Surgical anatomy is the synthesis of topographic and functional clinical anatomy and surgical techniques applied to diagnosis and treatment. It presents much more than a systematic description of anatomic structures, with particular emphasis on anatomical relationships. Cancer biology and tumor spread are also considered with different surgical techniques. Thus to achieve the primary goal of cancer treatment, to completely extirpate tumor masses and preserve important anatomic structures, a detailed knowledge of the anatomy of the pelvis and abdomen is essential. This skill directly influences complication rate (morbidity) and optimal debulking rate (survival) of patients with gynecologic tumors. In addition, anatomical knowledge lends insight into pathogenesis, influences treatment decisions, and is critical for effective communication between surgeons and pathologists.
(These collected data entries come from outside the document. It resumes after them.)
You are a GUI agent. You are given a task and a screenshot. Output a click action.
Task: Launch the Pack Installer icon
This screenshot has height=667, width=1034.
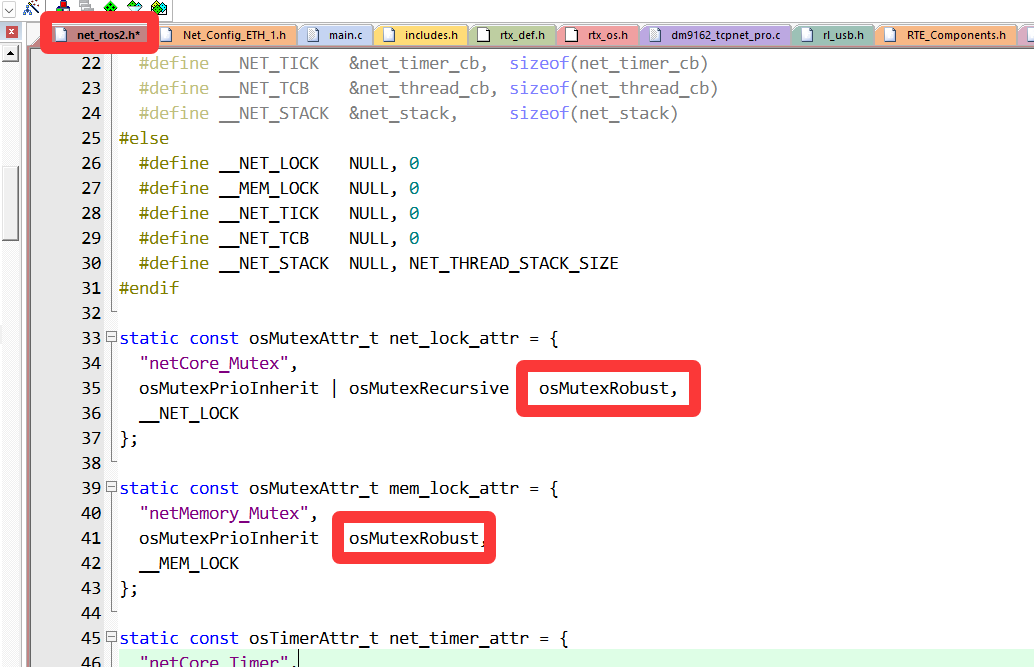(x=158, y=8)
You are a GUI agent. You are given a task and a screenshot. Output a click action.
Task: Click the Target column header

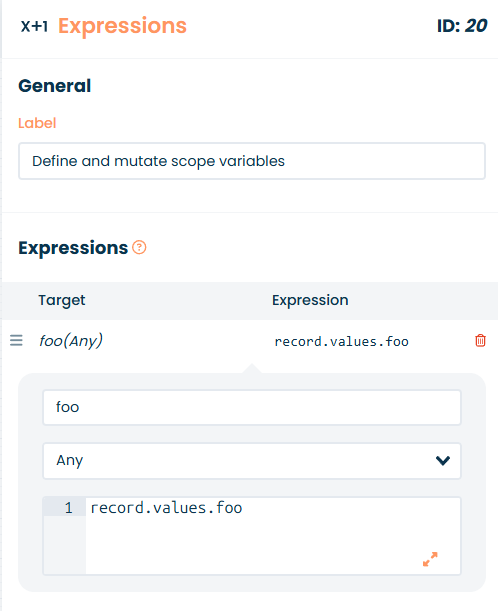(62, 300)
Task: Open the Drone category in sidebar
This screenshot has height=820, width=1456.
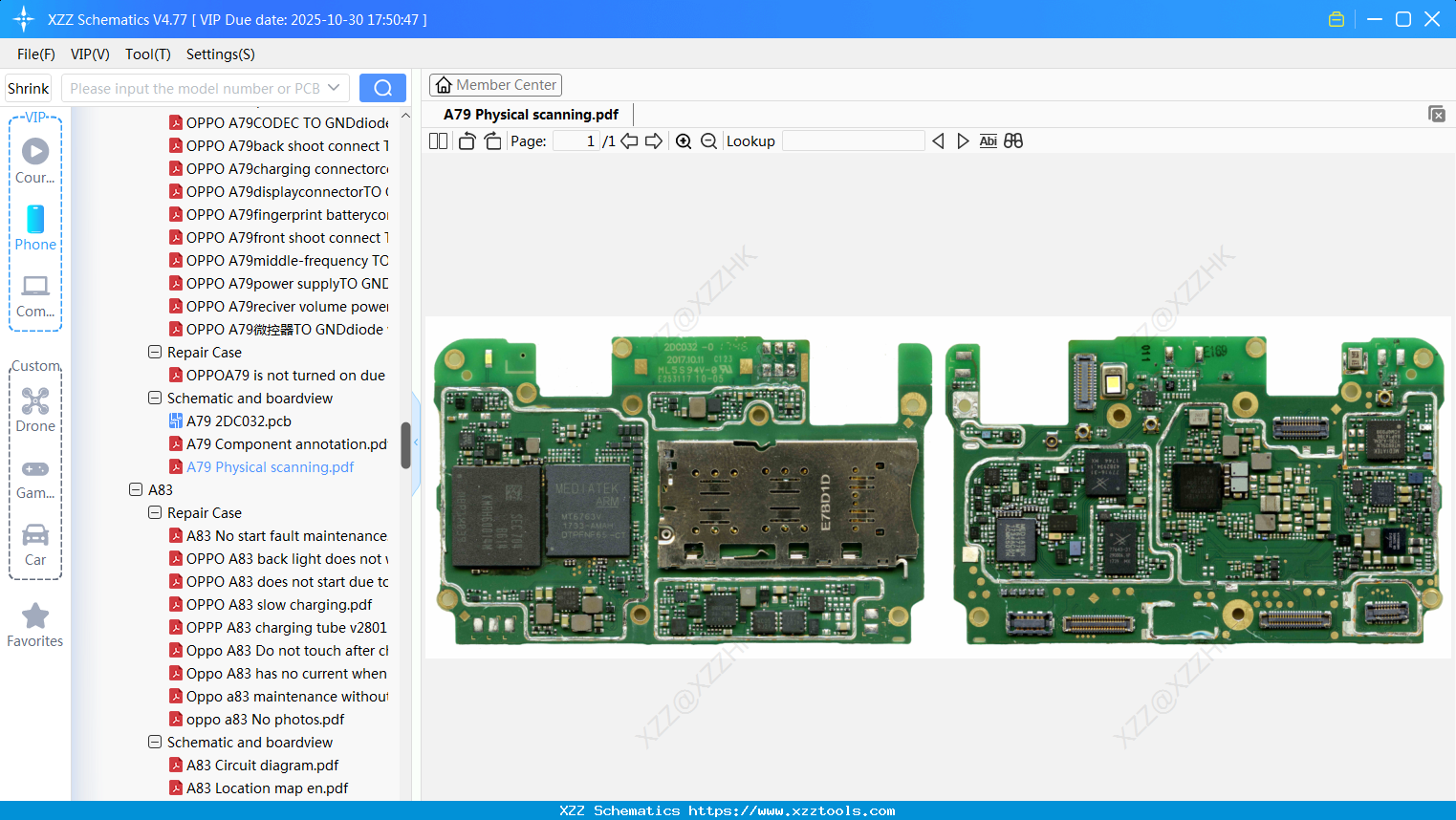Action: 35,409
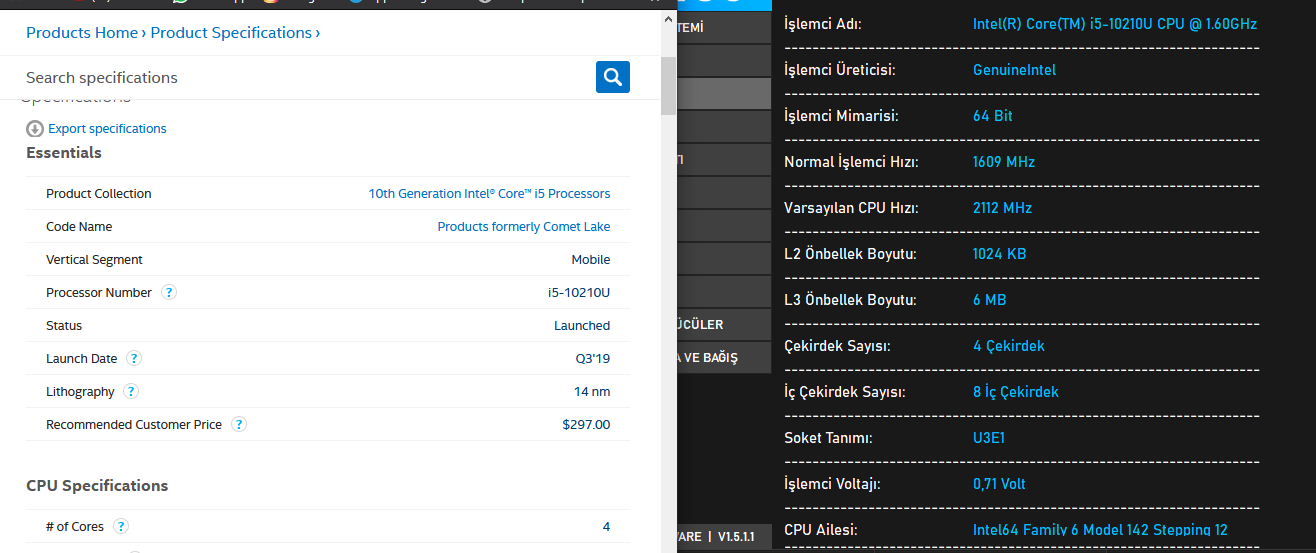
Task: Focus the Search specifications input field
Action: click(300, 78)
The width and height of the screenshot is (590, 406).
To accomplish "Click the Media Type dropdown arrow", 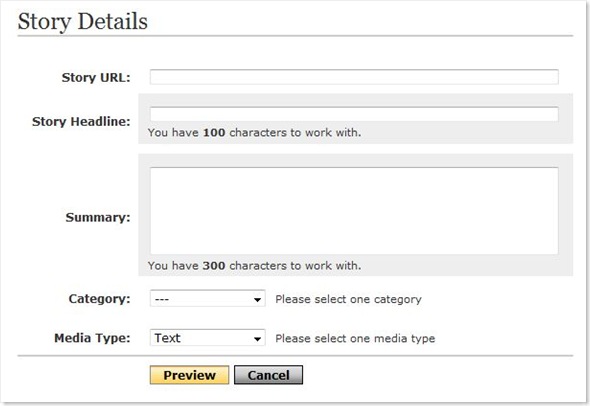I will 257,339.
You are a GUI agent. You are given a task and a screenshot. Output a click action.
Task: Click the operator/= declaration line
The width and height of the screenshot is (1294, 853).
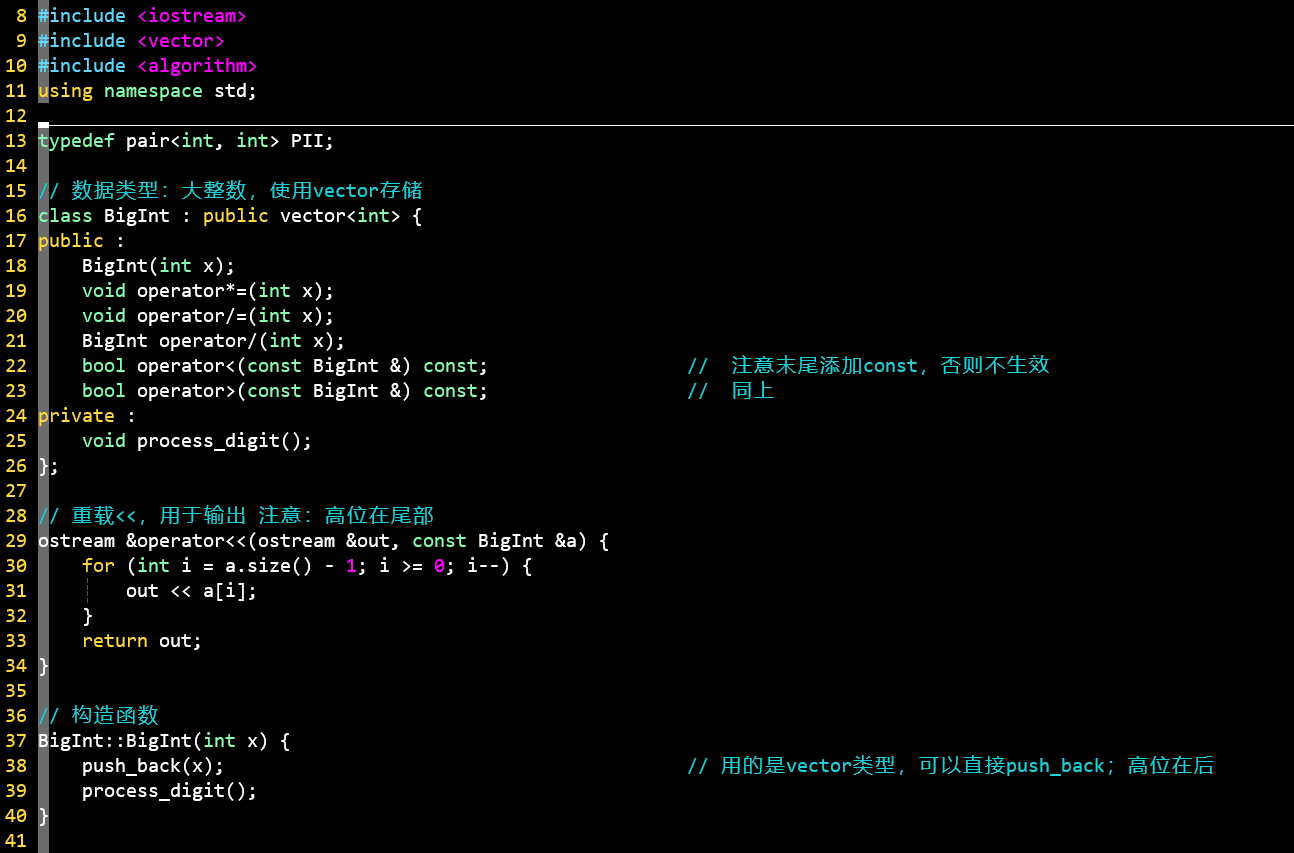tap(207, 316)
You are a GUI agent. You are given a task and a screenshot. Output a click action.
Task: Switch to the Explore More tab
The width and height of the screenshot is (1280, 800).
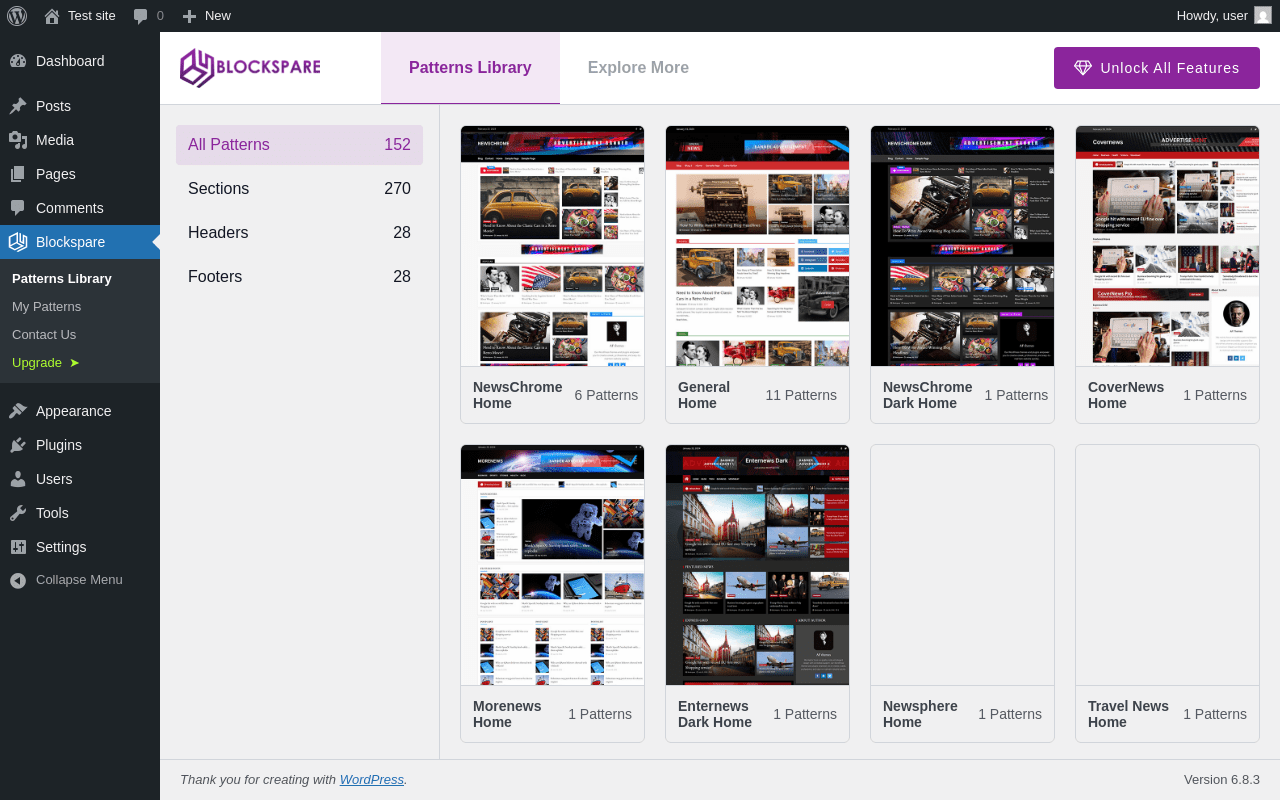638,68
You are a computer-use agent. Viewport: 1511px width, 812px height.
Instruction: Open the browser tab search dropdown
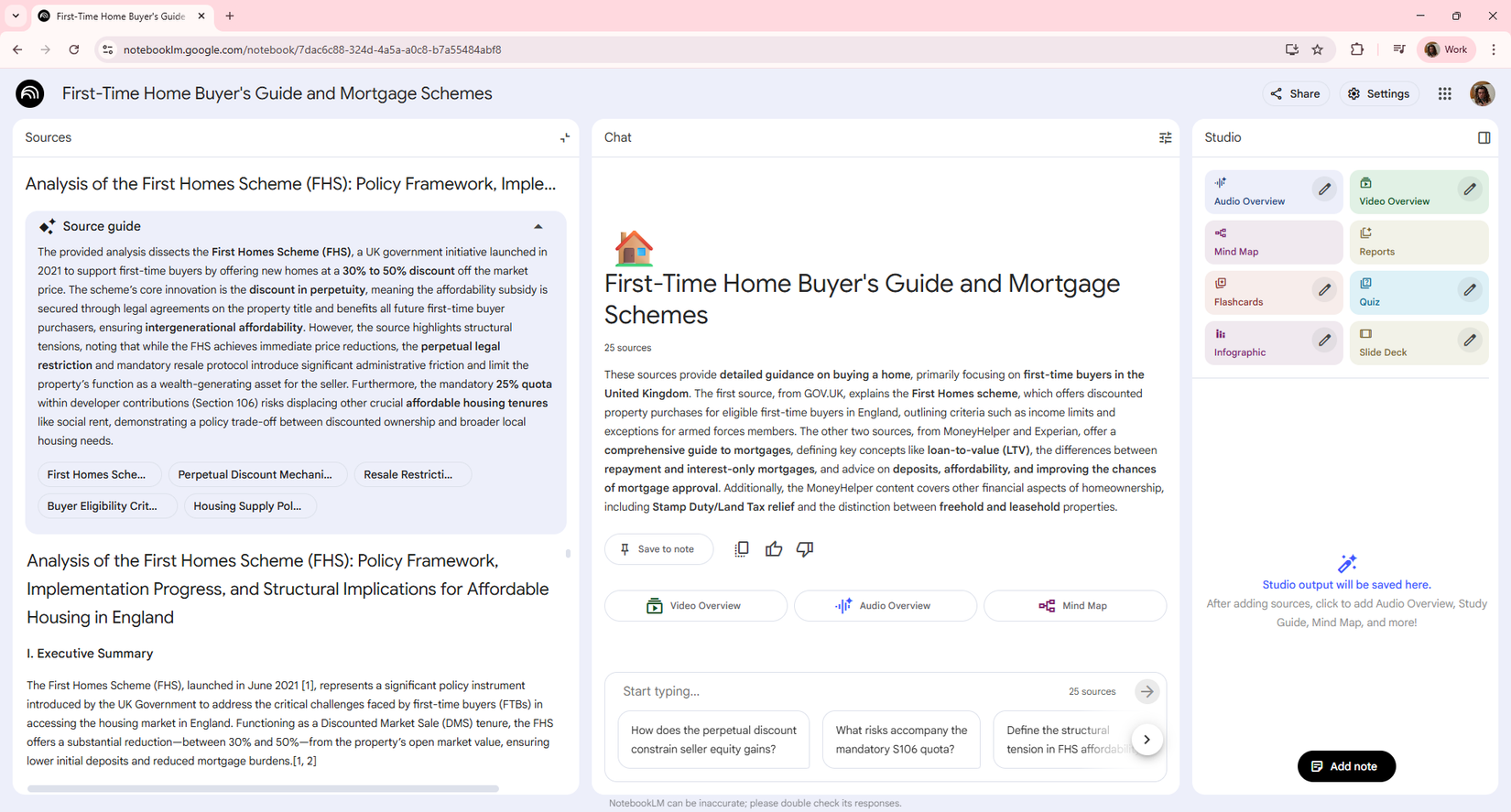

Studies have shown that the strongest clinician-driven predictor of survival is the optimal surgical outcome. A survey of patients with ovarian carcinoma from 904 American hospitals demonstrated that gynecologic oncologists performed more hysterectomies, oophorectomies, omentectomies, and lymph node and peritoneal biopsies and yielded higher debulking rates than other specialists. With the exception of patients with Stage I disease, patients treated by general surgeons had significantly reduced survival compared to those treated by gynecologic oncologists (p < 0.004). To optimize clinical management and to eliminate unnecessary steps and improve safety and efficacy, systematic and continual teaching in anatomy is required for all physicians who are involved in the surgical treatment of patients with gynecologic malignancies.